_Task to carry out_. Among the entries that follow, how many lines contain the string "badge"? Write the number alone.

(Items from a data source)

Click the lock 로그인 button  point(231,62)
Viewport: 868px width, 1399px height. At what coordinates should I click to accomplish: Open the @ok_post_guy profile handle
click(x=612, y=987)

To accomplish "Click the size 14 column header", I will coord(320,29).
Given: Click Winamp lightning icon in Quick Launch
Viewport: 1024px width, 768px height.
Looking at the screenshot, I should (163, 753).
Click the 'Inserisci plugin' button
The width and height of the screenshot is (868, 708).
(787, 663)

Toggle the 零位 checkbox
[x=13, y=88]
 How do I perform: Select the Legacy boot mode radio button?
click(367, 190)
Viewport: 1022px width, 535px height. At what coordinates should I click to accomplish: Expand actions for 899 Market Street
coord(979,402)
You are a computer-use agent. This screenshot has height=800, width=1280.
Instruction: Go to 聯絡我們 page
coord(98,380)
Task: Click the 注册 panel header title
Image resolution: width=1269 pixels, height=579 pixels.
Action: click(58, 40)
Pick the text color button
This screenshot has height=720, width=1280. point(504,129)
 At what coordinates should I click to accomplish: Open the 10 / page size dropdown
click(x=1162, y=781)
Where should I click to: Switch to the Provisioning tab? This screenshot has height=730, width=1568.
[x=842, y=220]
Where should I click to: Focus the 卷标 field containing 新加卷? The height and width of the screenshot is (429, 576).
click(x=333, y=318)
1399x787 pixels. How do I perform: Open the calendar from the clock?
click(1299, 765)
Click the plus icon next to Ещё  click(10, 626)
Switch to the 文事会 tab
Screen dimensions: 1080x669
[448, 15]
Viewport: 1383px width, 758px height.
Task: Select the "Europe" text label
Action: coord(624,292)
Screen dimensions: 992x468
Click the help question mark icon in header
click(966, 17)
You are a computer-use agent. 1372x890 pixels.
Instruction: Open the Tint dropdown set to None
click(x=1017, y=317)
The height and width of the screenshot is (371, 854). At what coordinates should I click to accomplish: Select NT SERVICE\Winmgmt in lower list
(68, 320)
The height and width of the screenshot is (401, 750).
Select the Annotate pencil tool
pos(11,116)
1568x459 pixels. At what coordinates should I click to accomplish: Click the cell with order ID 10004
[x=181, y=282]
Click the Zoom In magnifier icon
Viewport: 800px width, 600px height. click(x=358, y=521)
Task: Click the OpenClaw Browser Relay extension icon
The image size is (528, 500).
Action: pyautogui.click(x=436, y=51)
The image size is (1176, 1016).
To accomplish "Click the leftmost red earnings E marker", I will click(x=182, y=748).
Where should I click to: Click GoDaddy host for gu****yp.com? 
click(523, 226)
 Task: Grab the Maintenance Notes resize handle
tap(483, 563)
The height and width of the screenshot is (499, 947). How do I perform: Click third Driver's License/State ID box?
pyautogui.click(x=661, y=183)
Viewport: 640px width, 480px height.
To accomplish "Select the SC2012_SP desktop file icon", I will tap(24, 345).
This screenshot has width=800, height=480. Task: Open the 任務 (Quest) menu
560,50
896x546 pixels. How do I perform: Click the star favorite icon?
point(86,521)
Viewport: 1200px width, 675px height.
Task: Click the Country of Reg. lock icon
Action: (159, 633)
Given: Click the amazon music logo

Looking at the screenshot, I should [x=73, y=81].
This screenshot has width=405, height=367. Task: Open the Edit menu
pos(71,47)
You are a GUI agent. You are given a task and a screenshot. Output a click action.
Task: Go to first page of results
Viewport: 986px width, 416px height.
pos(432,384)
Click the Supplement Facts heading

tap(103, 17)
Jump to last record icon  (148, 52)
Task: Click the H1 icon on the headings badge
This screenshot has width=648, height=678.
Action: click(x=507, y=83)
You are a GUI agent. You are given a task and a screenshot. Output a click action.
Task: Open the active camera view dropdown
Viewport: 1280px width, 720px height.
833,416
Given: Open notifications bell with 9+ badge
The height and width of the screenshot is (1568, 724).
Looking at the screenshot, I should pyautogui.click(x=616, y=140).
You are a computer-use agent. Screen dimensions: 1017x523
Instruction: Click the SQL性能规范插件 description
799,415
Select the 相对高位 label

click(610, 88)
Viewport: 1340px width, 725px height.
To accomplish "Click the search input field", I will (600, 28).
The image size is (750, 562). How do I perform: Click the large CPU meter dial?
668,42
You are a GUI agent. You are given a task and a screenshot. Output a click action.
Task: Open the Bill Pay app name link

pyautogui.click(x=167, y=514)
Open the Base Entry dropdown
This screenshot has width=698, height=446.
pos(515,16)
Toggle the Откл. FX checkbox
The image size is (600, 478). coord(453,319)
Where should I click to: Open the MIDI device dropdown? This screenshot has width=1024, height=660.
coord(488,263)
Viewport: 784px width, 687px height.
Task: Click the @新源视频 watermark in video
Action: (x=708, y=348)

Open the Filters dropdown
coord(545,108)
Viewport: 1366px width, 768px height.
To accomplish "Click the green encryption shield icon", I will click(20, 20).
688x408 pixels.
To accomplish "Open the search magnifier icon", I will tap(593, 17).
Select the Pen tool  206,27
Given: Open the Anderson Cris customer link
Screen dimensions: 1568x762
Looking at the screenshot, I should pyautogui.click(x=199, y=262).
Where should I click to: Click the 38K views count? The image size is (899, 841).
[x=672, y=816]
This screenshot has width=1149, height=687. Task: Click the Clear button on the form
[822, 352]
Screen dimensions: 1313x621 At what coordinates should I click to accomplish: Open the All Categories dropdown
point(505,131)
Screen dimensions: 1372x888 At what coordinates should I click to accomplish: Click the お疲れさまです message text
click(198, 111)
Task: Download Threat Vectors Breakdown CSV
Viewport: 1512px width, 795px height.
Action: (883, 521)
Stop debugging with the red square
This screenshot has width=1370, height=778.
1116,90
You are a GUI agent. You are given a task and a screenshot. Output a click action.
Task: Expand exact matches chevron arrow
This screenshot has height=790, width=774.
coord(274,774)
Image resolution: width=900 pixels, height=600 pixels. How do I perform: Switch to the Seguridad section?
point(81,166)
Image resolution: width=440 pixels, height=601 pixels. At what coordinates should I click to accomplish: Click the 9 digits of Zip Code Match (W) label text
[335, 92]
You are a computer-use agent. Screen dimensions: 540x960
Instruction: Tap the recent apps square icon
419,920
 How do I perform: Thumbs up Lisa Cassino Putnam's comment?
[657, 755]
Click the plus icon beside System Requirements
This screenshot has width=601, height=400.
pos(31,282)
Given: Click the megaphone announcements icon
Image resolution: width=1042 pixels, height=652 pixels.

_Problem solution_. 2